US President Donald Trump over the weekend launched the opening salvo in an escalating trade war with China, imposing a 10 percent tariff hike on goods coming from mainland Chinese and Hong Kong.
A spokesperson for the financial hub said Friday the Hong Kong government "will formally launch procedures in accordance with the WTO Dispute Settlement Mechanism against the US' unreasonable measures to defend our legitimate rights".
The US tariffs are "grossly inconsistent with the relevant WTO rules and ignore our status as a separate customs territory", the spokesperson said, adding that the government "strongly opposes" the measures.
Mainland China also filed a complaint with the WTO to defend its "legitimate rights and interests", its commerce ministry said.

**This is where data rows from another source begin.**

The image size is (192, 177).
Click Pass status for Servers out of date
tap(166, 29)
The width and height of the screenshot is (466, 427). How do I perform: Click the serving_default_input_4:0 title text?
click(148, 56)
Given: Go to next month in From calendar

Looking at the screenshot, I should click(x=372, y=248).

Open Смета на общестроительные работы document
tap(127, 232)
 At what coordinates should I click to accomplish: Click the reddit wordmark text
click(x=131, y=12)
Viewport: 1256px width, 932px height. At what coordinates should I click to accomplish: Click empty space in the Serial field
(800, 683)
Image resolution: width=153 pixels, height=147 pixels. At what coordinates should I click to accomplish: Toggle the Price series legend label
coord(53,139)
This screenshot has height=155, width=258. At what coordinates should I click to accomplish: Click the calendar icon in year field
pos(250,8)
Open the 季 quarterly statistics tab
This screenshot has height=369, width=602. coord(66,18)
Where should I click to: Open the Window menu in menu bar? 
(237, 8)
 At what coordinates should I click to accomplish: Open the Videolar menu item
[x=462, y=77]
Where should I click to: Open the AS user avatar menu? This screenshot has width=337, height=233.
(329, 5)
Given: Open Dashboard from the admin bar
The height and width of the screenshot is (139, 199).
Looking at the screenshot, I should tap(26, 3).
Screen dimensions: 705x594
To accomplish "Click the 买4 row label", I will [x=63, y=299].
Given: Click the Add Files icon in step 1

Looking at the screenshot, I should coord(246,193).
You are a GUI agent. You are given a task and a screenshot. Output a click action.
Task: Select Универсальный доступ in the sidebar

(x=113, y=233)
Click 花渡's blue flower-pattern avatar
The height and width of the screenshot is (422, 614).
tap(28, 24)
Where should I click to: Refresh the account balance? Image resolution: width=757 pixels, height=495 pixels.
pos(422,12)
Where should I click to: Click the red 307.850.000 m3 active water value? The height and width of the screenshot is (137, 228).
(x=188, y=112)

After reverting to Chinese rule in 1997, Hong Kong has been run as a special administrative region and is classed as a separate customs territory.
It has been a WTO member for three decades.
Hong Kong's secretary for commerce and economic development Algernon Yau said Thursday that the tariffs "are not expected to have a large impact".
Goods exported from Hong Kong to the United States in 2023 were valued at around HK$6.1 billion ($780 million) and made up only 0.1 percent of the city's total exports, Yau added.
City officials have for years tread a fine line by insisting Hong Kong is a separate entity in international trade, but politically an "inalienable part" of China.
The United States removed Hong Kong's special trading privileges in 2020 after Beijing imposed a sweeping national security law on the former British colony to curb dissent.
Trump at the time said in an executive order that Hong Kong was "no longer sufficiently autonomous to justify differential treatment in relation to (China)".